Two words came to mind: infinity pool. The same words that may best describe the first few days of my new year. Underneath the calm surface lies a shadow of real turbulence marked by pros and cons, decisions and uncertainties, love and disappointment, learning and lies, honor and anarchy, humanity and mistrust.
I'm starting to wobble - something that shouldn't reach full-blown capacity or else (you paint the picture). There is the fear of drowning in my personal pit of self-doubt. Sometimes, the thrill of tackling and handling new challenges is no longer that empowering. I even wonder if love will ever be the same again. But taking baby steps everyday also seem to lead to grace under pressure. Trodding. Plodding. Numbness. Awareness. Reality. Truth.
The realization that love will never be enough to spare anyone from being hurt holds a real ring to it. It's even beyond understanding why even those you hold dear are the same people who will trample on you even without provocation.

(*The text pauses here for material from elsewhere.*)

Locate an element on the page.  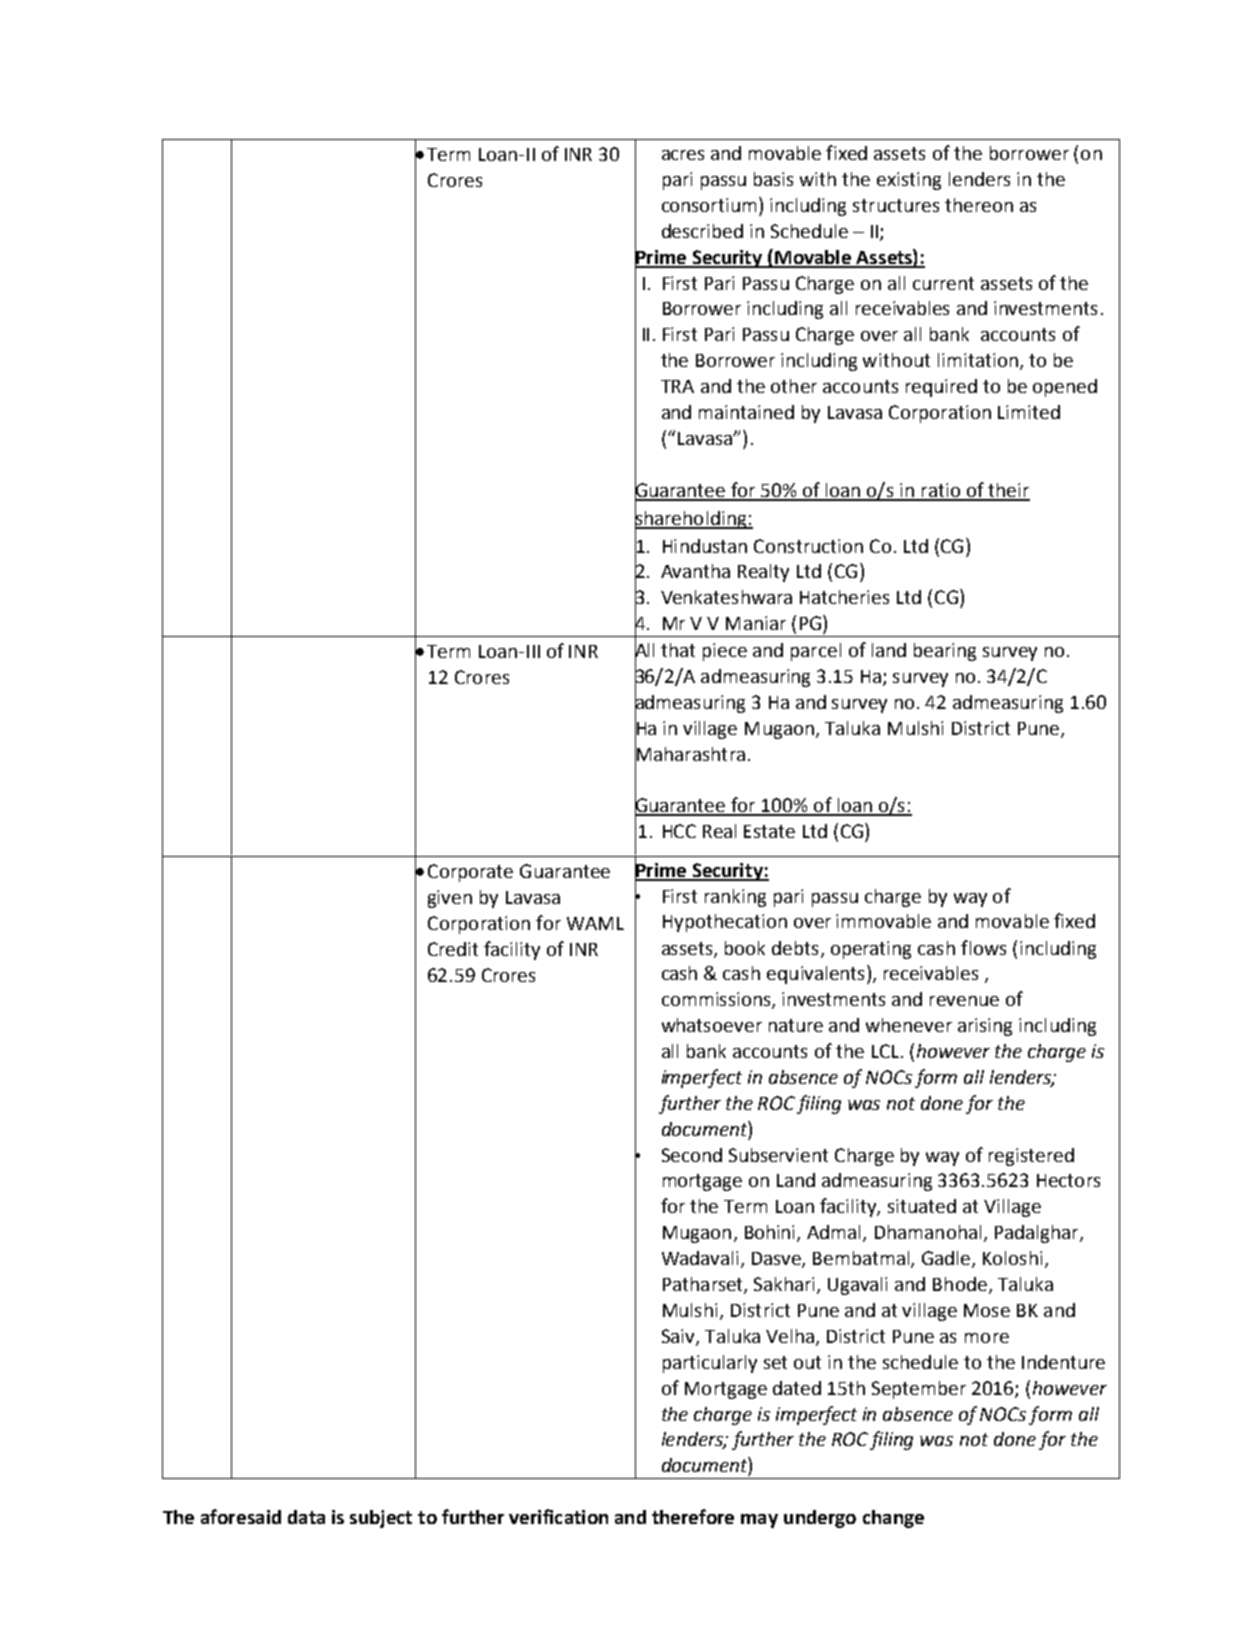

The universality of familial caring is just another way to blindside anyone with the best of intentions. Respect seems to be so rare, even among those who share the same bloodline. Passion suddenly disappears in the blink of an eye, without any rational reason or explanation. And just like that, you suddenly find yourself in a desolute state of being alone again: to ponder, dwindle, gasp and hang on to what's left of you.
Amidst everything and everyone, there is always enough hope to get you through the remaining 355 days of this year. Regardless of how bad the economy may be, how the northwest monsoon coldly blows, how loud you may hear you heart breaking, how your facial wrinkles seem to pile up on top of each other and how many times you fall flat on your nose, there is always a reason to say: Cheers!